An Encouraging Start

After years of ever-tightening regulation in payments and other financial services, it comes as a relief to witness some of the encouraging steps Congress and the Trump administration are taking to unshackle innovation.

As our Acquiring story starting on page 20 documents, movement is afoot on a broad front to loosen the tight grip of the federal government in ways that might just hasten useful new products and services for consumers at lower cost not only to them but to banks and non-bank payments providers.

Consider the multiple signs of how this movement is proceeding: a more cautious—some would say reasonable—approach at the Consumer Financial Protection Bureau; the Justice Department’s decision to mothball Operation Choke Point, which brought civil suits against processors serving industries disfavored by the previous Administration; and a seemingly favorable attitude at the Office of the Comptroller of the Currency toward special-purpose bank charters for fintechs.

A broad-stroke indicator of the general trend in Washington, D.C., toward a lighter hand on the regulatory lever is the volume of pages published in the Federal Register, a daily government newspaper that publishes federal regulations, proposed rules, and notices. As our story documents, this page count dropped fully 34% last year after soaring to an all-time high of 95,894 pages in 2016. Last year’s 61,950 pages was the lowest count since at least 2000.

Of course, there isn’t necessarily an appetite to roll back all recent regulation. As the story makes clear, last year’s effort in Congress to repeal the Dodd-Frank Act’s Durbin Amendment, which ran out of steam at the crucial moment, isn’t likely to get moving again any time soon. The issue, which among other things involves caps on the fees big banks can charge retailers for debit card transactions, is said to be fraught with peril for legislators, since it forces them to choose between two powerful lobbying forces—financial institutions and merchants.
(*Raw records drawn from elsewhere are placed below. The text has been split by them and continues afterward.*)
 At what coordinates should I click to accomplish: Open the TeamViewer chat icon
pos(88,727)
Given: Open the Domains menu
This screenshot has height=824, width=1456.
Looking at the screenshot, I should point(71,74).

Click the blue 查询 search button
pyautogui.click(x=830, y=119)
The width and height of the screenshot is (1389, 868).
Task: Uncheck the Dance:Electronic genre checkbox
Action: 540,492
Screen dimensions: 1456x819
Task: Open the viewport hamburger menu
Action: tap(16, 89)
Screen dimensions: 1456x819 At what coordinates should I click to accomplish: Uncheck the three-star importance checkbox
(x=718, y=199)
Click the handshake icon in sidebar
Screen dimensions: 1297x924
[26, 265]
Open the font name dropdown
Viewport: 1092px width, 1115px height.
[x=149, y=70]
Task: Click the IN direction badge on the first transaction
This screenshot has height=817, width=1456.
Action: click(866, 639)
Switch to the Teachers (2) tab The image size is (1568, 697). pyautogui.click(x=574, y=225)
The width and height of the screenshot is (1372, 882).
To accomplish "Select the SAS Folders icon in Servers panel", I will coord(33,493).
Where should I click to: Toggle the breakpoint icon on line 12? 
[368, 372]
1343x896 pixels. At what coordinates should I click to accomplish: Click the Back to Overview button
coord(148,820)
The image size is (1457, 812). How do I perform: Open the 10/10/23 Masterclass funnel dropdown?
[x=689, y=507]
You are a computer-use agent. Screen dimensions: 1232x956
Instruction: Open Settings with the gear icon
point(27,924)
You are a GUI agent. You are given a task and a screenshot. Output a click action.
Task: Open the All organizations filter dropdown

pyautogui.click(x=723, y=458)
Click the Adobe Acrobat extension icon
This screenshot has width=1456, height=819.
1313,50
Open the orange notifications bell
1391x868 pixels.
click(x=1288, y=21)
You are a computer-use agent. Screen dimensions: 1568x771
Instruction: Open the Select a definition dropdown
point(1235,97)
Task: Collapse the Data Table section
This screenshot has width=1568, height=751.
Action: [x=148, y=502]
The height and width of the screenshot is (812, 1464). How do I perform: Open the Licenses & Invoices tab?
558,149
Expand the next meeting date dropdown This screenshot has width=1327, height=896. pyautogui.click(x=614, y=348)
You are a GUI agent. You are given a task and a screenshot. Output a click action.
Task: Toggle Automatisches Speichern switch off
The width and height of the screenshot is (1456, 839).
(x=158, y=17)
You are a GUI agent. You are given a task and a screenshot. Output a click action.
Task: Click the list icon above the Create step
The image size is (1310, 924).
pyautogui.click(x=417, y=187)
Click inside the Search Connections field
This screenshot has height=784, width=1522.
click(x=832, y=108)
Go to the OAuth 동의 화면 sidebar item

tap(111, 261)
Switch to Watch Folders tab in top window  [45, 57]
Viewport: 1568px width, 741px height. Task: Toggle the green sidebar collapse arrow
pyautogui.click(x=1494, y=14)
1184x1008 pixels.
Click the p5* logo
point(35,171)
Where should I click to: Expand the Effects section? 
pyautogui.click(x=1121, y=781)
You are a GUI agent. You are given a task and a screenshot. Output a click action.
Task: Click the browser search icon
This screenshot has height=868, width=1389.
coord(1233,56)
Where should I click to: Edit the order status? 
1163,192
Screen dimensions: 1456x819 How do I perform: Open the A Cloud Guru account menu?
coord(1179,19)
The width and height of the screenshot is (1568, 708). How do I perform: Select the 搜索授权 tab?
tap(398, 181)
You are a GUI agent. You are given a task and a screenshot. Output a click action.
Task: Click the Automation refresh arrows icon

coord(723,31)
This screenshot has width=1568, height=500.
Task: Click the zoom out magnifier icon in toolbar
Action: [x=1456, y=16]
And whether the Trump administration will continue to take its foot off the regulatory pedal is now an open question in the wake of President Trump’s determination to impose steel and aluminum tariffs. That’s a bad omen for the economy that payments executives should watch closely, not because it affects them directly but because it could indicate the administration’s willingness to bend market forces to its will.

Still and all, the administration’s first year has proven to be a positive force for lightening the regulatory burden for the payments business. Make no mistake, the benefits will be widely felt. As the Electronic Transactions Association’s Scott Talbott says in the story: “This kind of environment can make payment products more accessible to more consumers.”